**Exercise directions**
When you reproduce the data, keep every word exactly as it stands and leave the pictures out.

**Supplied data**
▬▬▬▬▬▬

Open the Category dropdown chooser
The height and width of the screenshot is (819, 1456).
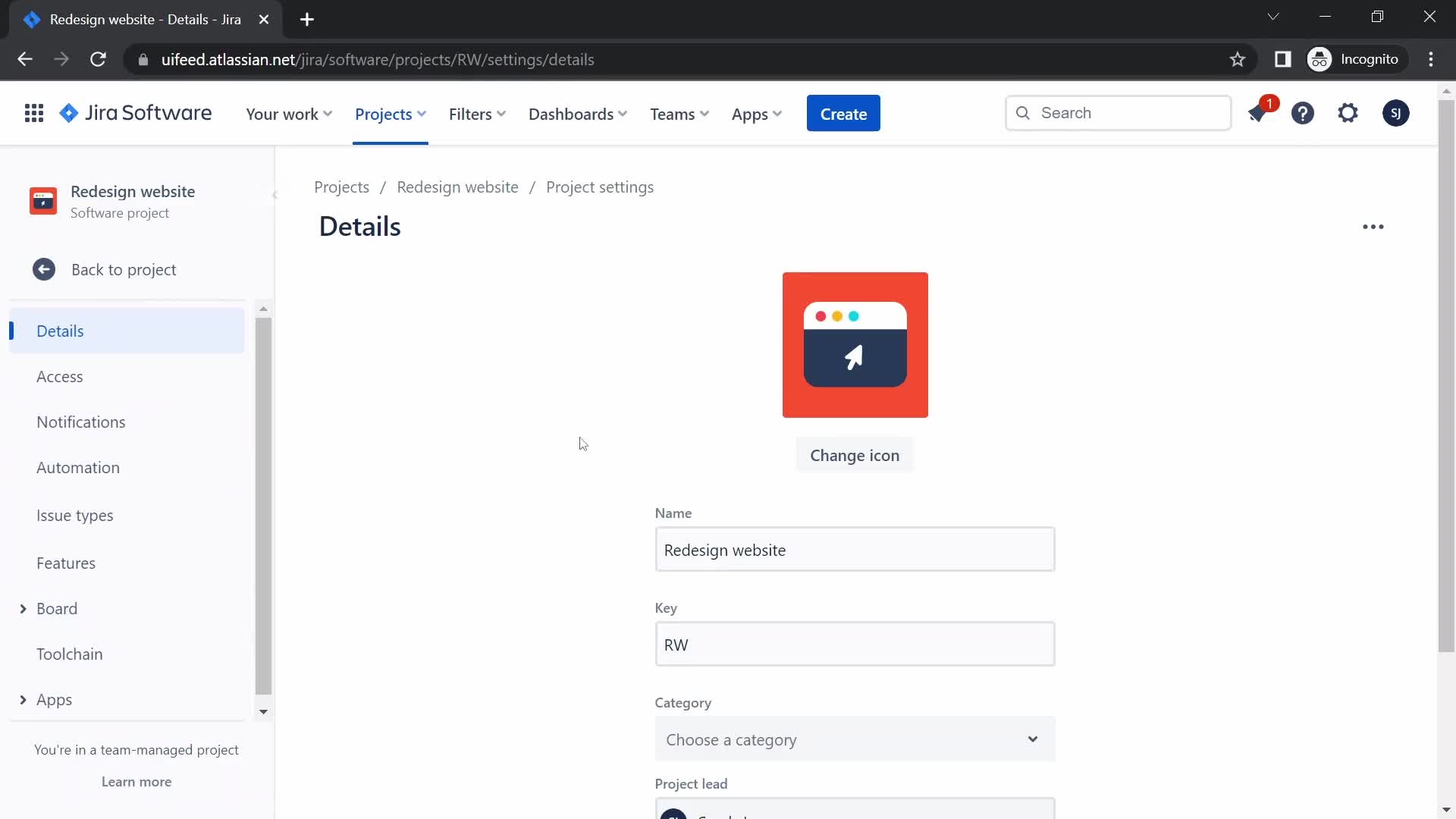(855, 739)
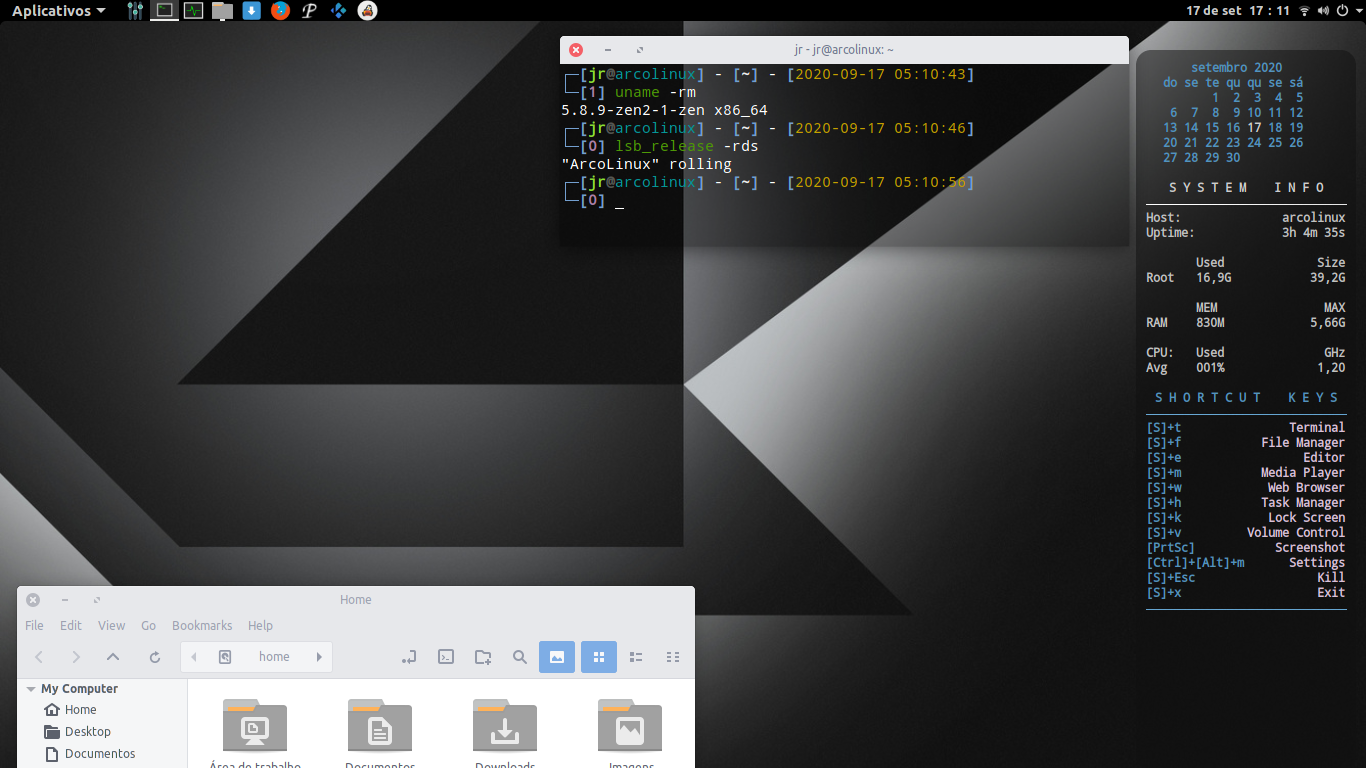
Task: Go up to parent folder
Action: tap(113, 657)
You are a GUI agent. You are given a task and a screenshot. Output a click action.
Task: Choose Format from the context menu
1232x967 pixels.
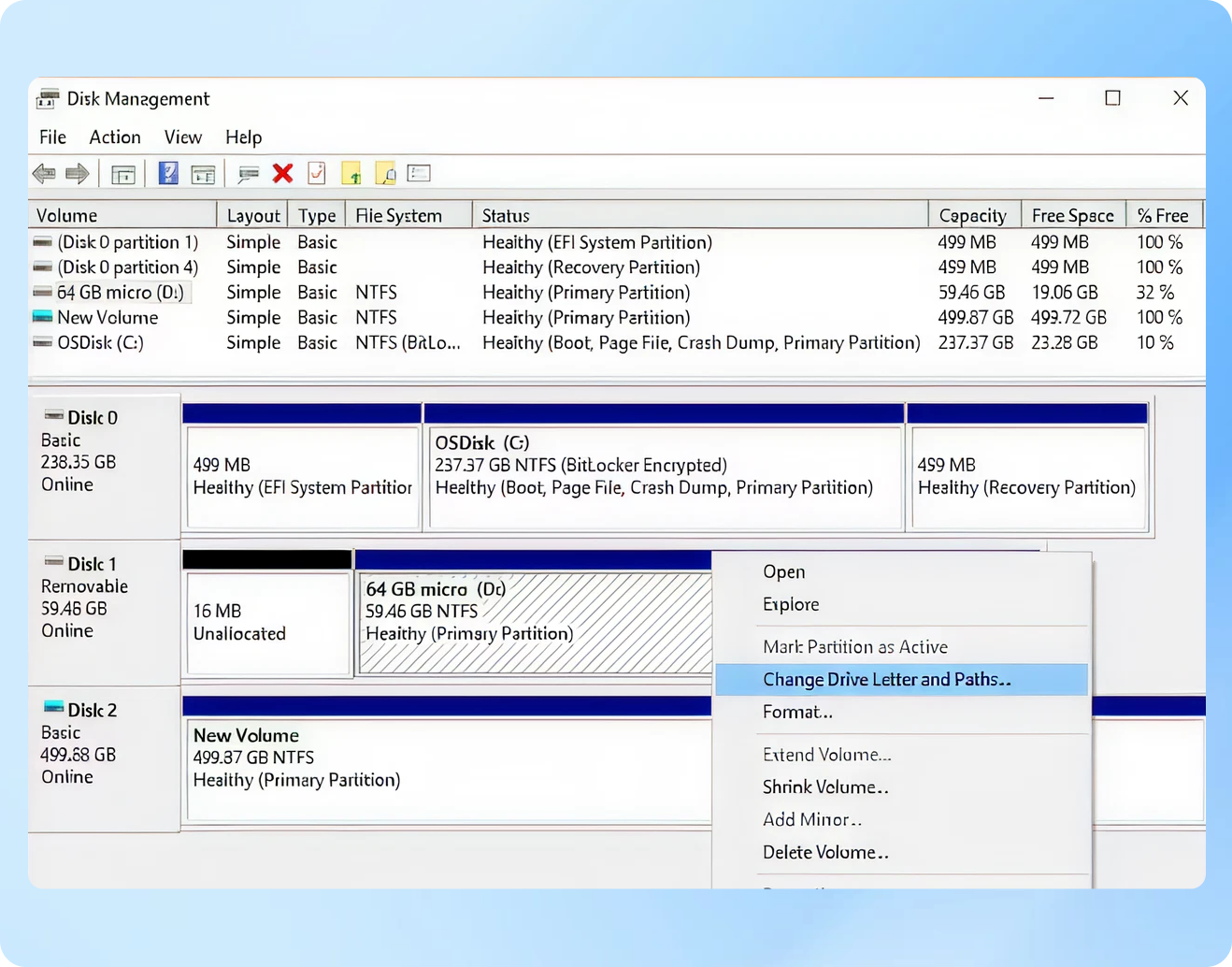click(797, 713)
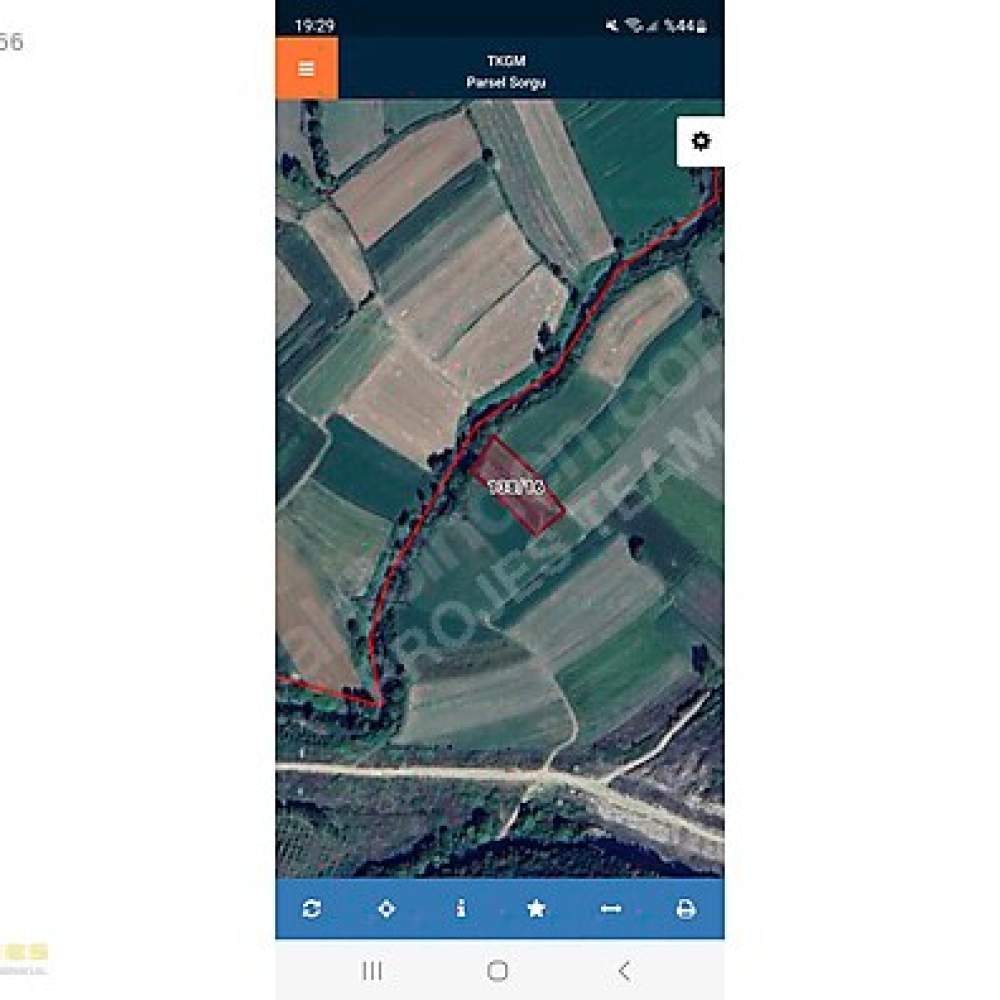Viewport: 1000px width, 1000px height.
Task: Tap the star favorites icon
Action: [536, 908]
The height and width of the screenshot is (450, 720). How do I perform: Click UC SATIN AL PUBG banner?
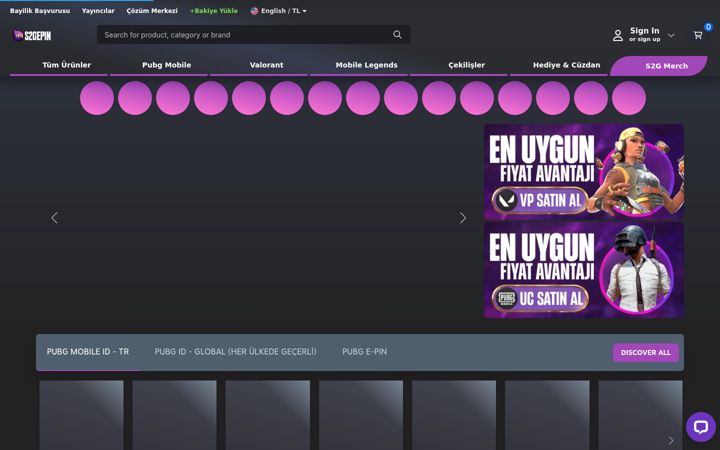[x=584, y=270]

▬▬▬▬▬▬

**Solution**
Open the Category dropdown chooser
The height and width of the screenshot is (819, 1456).
(855, 739)
Task: Go up to parent folder
Action: tap(113, 657)
You are a GUI agent. You are given a task and a screenshot. Output a click action.
Task: Choose Format from the context menu
1232x967 pixels.
click(797, 713)
Viewport: 1000px width, 1000px height.
Task: Tap the star favorites icon
Action: [536, 908]
The height and width of the screenshot is (450, 720). How do I perform: Click UC SATIN AL PUBG banner?
[x=584, y=270]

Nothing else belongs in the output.